* WORK REQUEST 1 *
In the passage on trade and COP28, which organization is Tom Wills with?
* WORK REQUEST 2 *
Rewrite the part of the passage on trade and COP28 starting with "Vanheukelen says that" and going on through "Is ISDS needed?", changing "producers" to "manufacturers".

* PASSAGE PROVIDED *
-------

Wills says he is “anxious,” however, that while “the focus is right, the diagnosis is wrong”. He adds: “The global trading system is designed to increase production, consumption and to lower barriers to trade, and it seems that the response to the climate emergency is to follow roughly the same path with some small tweaks. It is great we are talking about trade but we need to change the conversation.”

At COP28, Wills would like to see a discussion around how the rules governing technology transfer and IP protection can be changed to enable countries and companies in the global south to develop their own clean technologies rather than having to buy from corporates in the global north.

He would also like more focus on what initiatives like the CBAM will mean for poorer countries. “Anything that brings global emissions down is positive, but we are concerned this approach will disproportionately punish countries in the global south that have not had the investment historically to develop non-carbon-intensive technologies,” he says.

It is great we are talking about trade but we need to change the conversation

Tom Wills, Trade Justice Movement

 

In a report, timed to be released as UK chancellor Jeremy Hunt announced his Autumn Statement, the Trade Justice Movement calls for some developing countries to be exempt from the scope of a UK CBAM scheme or to be given long transition periods.

“We don’t propose that this adds up to a free pass for poorer countries to just continue to follow polluting industrial policies, but without support, investment and transition periods we think it is unlikely that these countries will just magically start producing clearer goods,” Wills explains.

Vanheukelen says that with direct foreign investment or technology transfers to these countries, “producers in third countries that are exporting to the EU will have an incentive to change”.

Is ISDS needed?

Wills’ third wish for the COP28 agenda is the much-maligned investor-state dispute settlement mechanism, which environmental campaigners have insisted for years allows big corporates to undermine policies aimed at reducing emissions or protecting nature.

-------

* DATA SECTION *
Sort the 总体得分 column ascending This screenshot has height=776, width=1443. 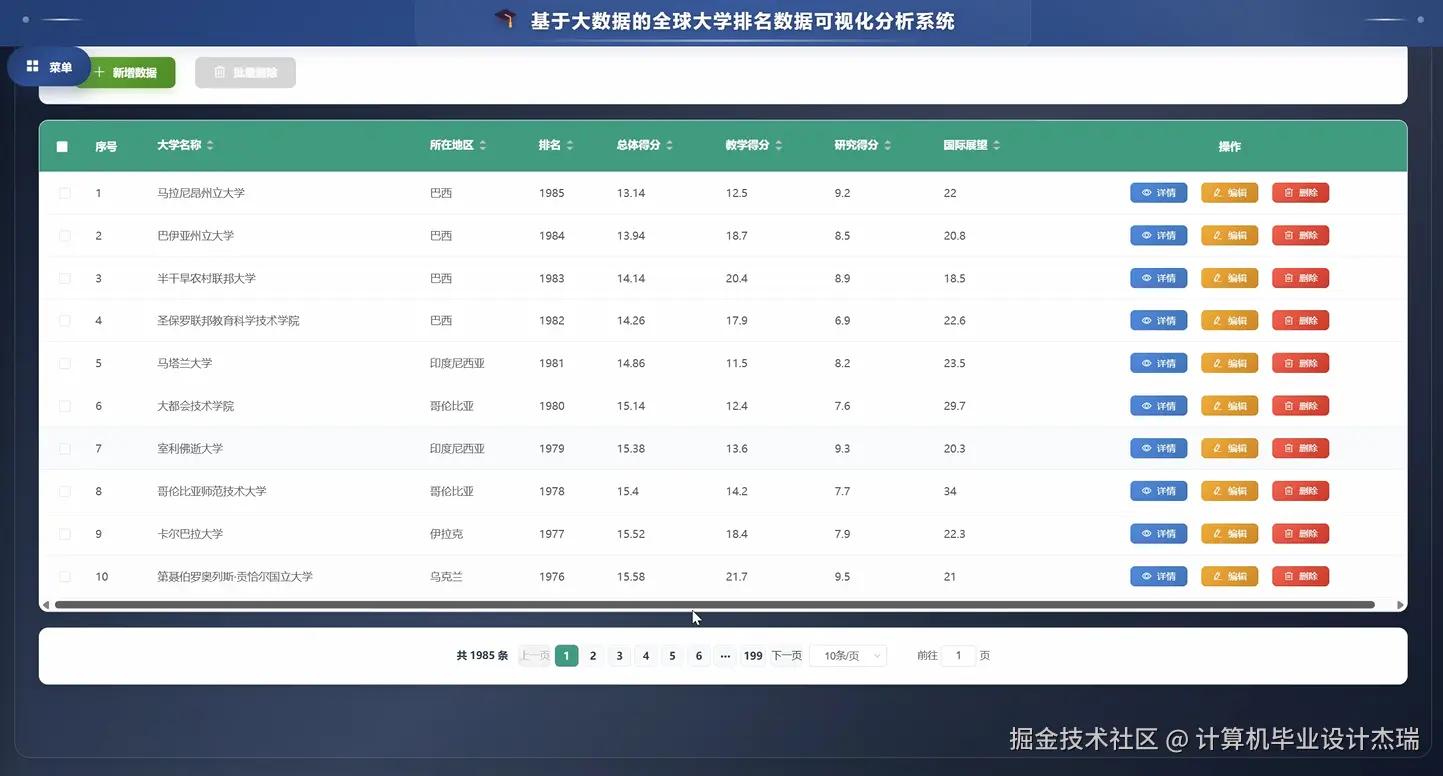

-------

* EXERCISE OUTPUT 1 *
The Trade Justice Movement.

* EXERCISE OUTPUT 2 *
Vanheukelen says that with direct foreign investment or technology transfers to these countries, “manufacturers in third countries that are exporting to the EU will have an incentive to change”.

Is ISDS needed?